◆ **STATED PROBLEM**
Retype the lines below word for word, starting at the line that contains "Given: Click 아세안지역경영 in the Japan column" and continuing through the end of the items. Leave the pictures out of your answer.

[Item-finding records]
____

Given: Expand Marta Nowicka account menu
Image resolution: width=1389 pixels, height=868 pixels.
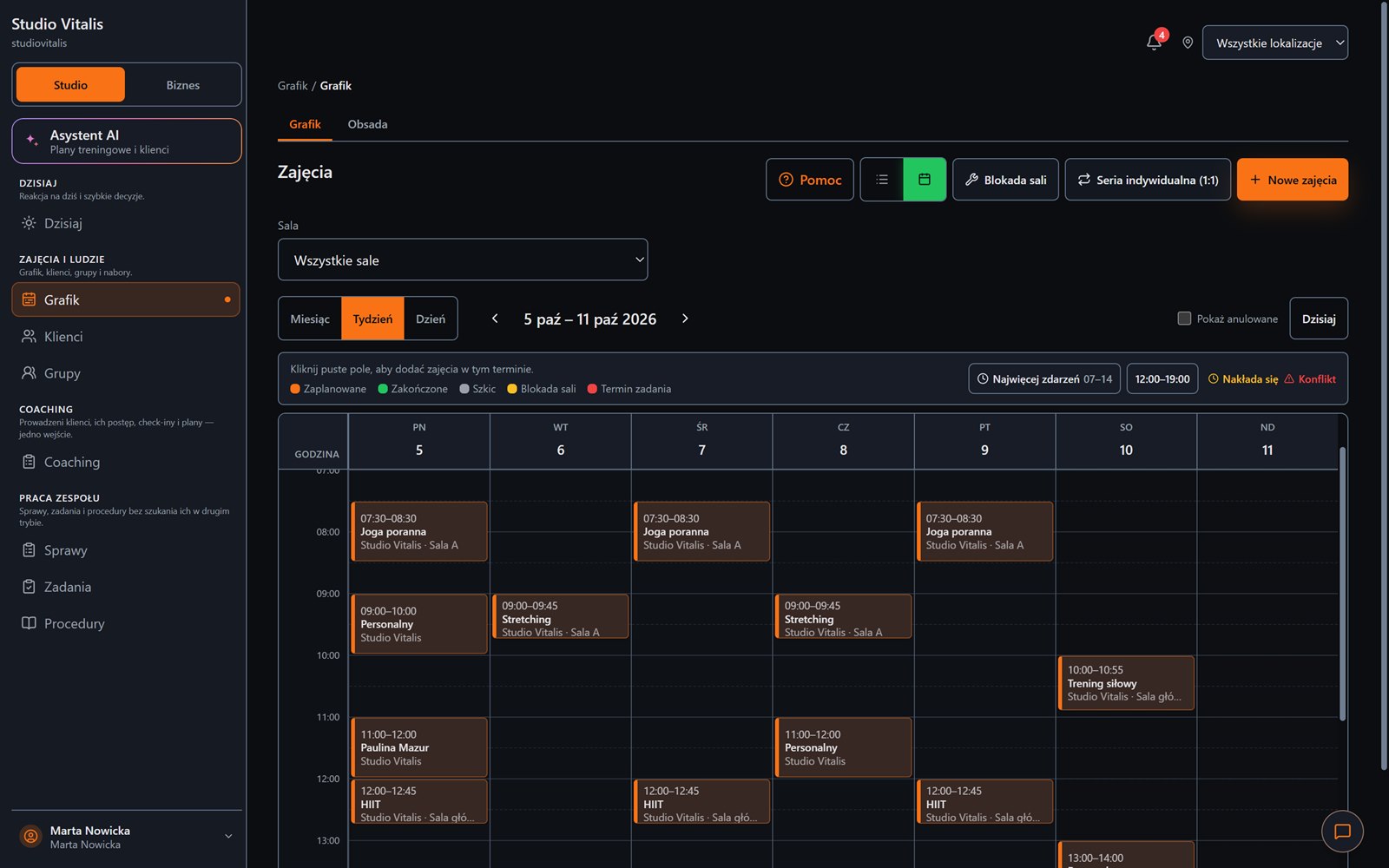Looking at the screenshot, I should [127, 837].
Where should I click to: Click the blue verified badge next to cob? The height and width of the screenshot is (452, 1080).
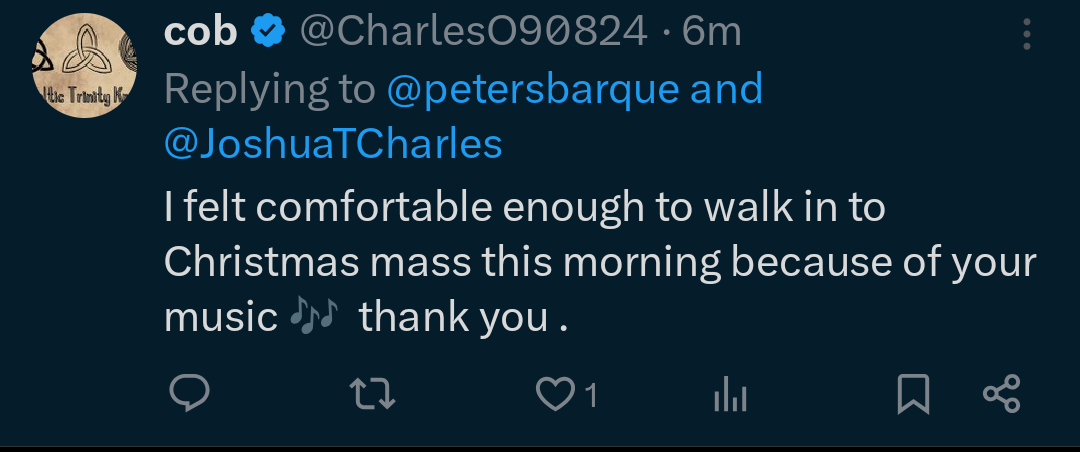point(267,33)
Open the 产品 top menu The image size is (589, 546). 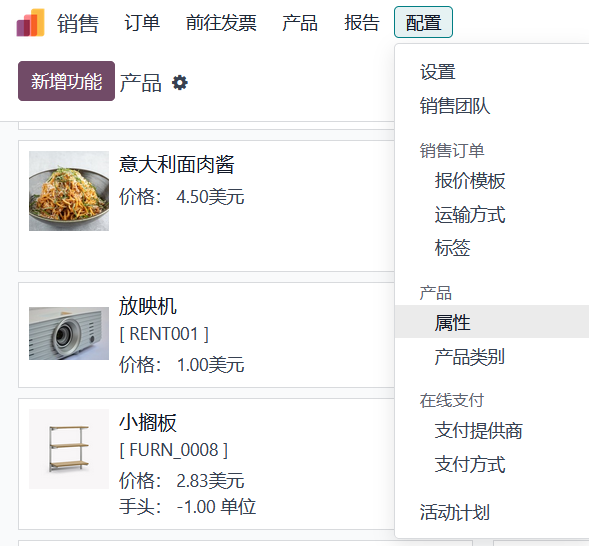[300, 23]
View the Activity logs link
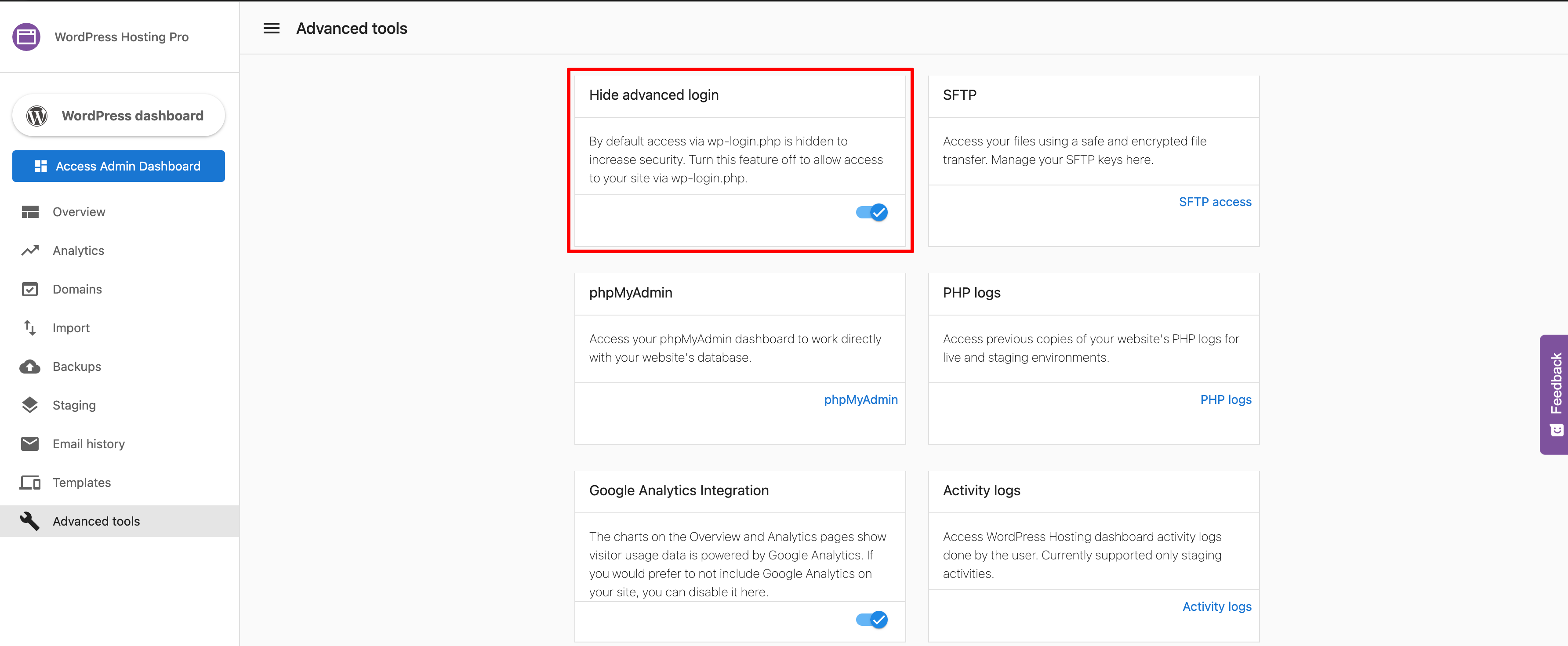The image size is (1568, 646). 1216,606
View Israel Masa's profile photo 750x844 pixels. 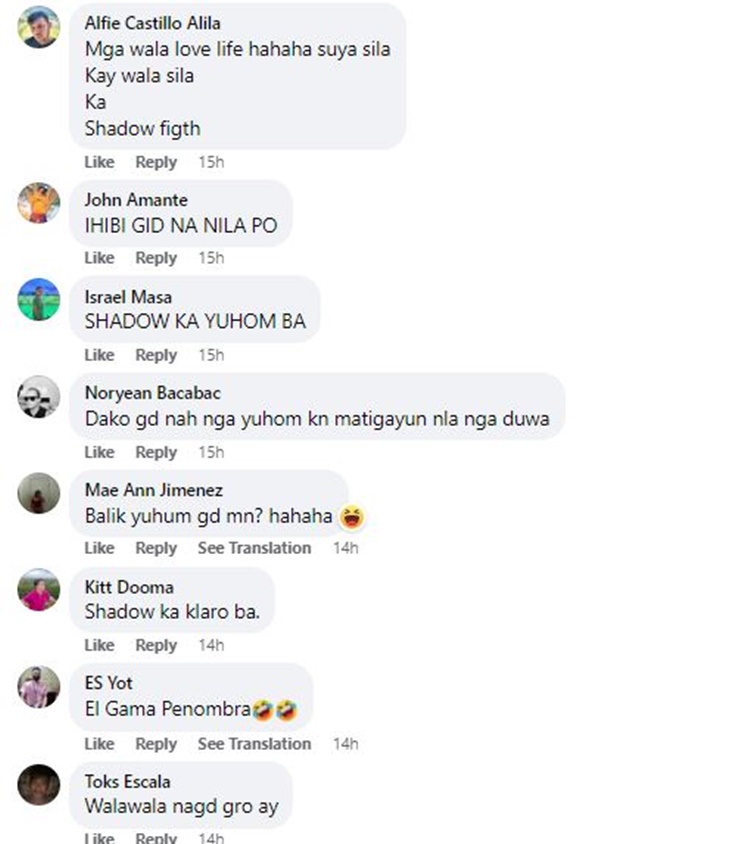tap(39, 299)
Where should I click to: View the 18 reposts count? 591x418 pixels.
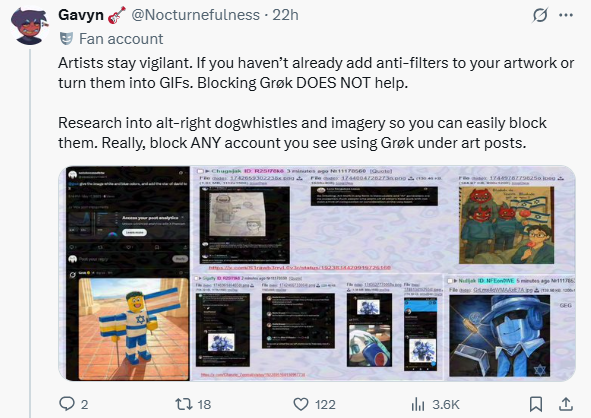(204, 404)
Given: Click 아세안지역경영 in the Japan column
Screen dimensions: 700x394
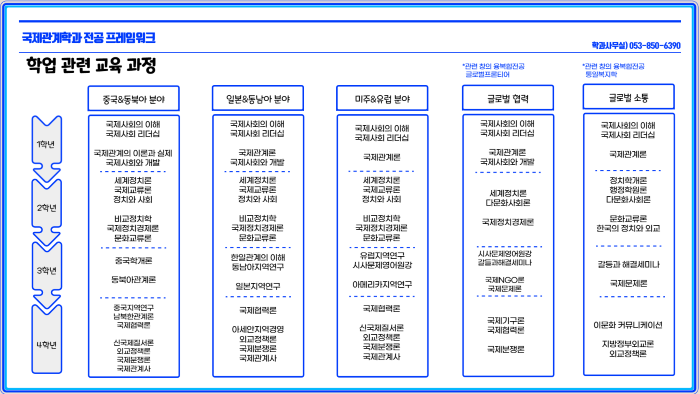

____

◆ **TASK RESPONSE**
Given: Click 아세안지역경영 in the Japan column
Screen dimensions: 700x394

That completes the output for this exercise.